● **Work task**
Among the lines below, count those with "accomplish". Give only the number.

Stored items
★ ★ ★ ★ ★ ★ ★
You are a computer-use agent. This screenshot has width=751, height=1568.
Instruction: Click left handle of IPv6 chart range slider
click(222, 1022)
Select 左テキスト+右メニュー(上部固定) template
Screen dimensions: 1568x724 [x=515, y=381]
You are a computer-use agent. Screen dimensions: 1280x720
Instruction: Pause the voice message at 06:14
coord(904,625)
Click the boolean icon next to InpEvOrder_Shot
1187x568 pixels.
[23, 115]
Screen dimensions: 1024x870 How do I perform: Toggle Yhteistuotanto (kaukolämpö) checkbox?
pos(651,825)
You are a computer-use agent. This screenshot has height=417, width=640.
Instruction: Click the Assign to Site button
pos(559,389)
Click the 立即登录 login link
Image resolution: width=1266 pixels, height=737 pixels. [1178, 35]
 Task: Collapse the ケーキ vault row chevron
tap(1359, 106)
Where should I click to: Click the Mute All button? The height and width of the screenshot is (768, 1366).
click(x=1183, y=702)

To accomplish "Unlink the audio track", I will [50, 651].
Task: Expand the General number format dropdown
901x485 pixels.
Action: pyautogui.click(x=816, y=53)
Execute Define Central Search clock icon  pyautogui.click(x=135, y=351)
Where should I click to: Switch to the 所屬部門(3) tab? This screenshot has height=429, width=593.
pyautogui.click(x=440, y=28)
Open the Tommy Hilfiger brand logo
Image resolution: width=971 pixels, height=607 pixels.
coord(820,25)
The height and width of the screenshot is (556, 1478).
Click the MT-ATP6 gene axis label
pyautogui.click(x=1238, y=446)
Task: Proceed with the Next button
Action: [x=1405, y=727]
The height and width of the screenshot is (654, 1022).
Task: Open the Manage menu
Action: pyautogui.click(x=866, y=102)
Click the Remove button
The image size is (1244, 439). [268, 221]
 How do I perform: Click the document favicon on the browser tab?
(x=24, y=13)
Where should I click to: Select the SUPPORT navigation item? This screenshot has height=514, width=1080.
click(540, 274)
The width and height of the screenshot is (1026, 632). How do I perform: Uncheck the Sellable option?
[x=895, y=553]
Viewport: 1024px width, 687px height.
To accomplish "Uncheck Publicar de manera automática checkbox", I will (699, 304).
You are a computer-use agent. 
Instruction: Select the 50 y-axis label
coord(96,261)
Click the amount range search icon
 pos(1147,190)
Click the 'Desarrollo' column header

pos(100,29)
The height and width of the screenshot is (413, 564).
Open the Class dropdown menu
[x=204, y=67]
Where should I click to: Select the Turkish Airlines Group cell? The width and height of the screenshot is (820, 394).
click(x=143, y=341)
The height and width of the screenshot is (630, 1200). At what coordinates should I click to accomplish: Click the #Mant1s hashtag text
★ ★ ★ ★ ★ ★ ★
● **Task result**
3